Bilingual Learning of 3rd language
As a native English speaker and fluent in Spanish (majored and used to lived in Spain, just working through the course now to refresh some vocab) I am seeing an opportunity to learn a 3rd language by using the two parent languages. I am currently working on French, which I started in English, although it more closely resembles Spanish. After starting the Catalan course in Spanish, I think it would be highly beneficial to interact the 3 languages (EN, ES, FR) while learning the 3rd.
I think this would easily be done by allowing to change the language of the course by taking the sets completed in one language (EN) and applying them to the sets of the other language (ES) to in the course that is being completed (FR).

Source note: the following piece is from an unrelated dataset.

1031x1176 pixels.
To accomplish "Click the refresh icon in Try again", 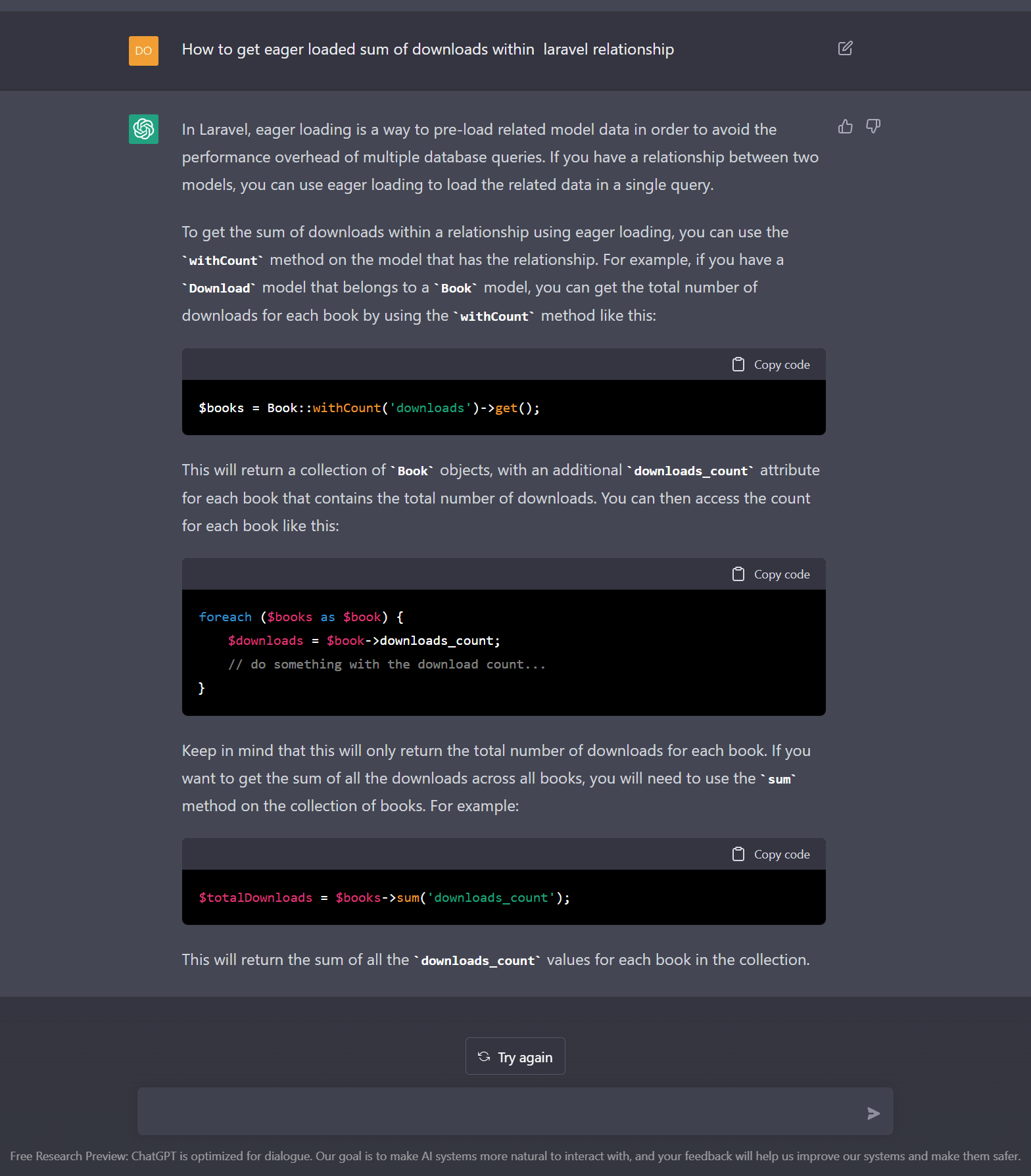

That's legit brilliant. So basically all the questions will be toward your third language but they could come in the form of either of two languages. Or even a wider net than that. This could change everything! I need it to happen.
I am doing English from Spanish following the reverse tree technique and I have to tell you it is difficult.
You could also do the French for Spanish speakers course. The Catalan course uses Castillian Spanish (not surprisingly) so that will be a bit easier for you than for those who know Latin American Spanish.
Some of the hints are in European Spanish only, but answers are accepted much more flexibly, up to accepting vos conjugations throughout.
The point is not for him to review a second language while he obtains the third, in which case one could just do as you say, like I started the German tree in French mode to learn German and review French simultaneously. No, the object here is two look at a language from two different language-perspectives in order to gain a better understanding of the target language. What we do right now is like shooting an arrow with one eye open, we have no depth perception, because we only go from lang 1 to lang 2 and back again, there are subtleties lost on us. If we can open that second language-eye, we'll immediately understand what we are learning on a deeper level. Not to mention any training that incorporates more than two languages would be an absolute godsend for polyglots.
What do you suggest exactly? How would you train all three languages at the same time? How is the "second language eye" opened?
As we know that the OP is bilingual in both English and Spanish, I didn't suggest the French for Spanish speakers course as a method to review Spanish. Also, Duolingo is a beginners course, so it's not surprising at all that some subtleties are lost in translation.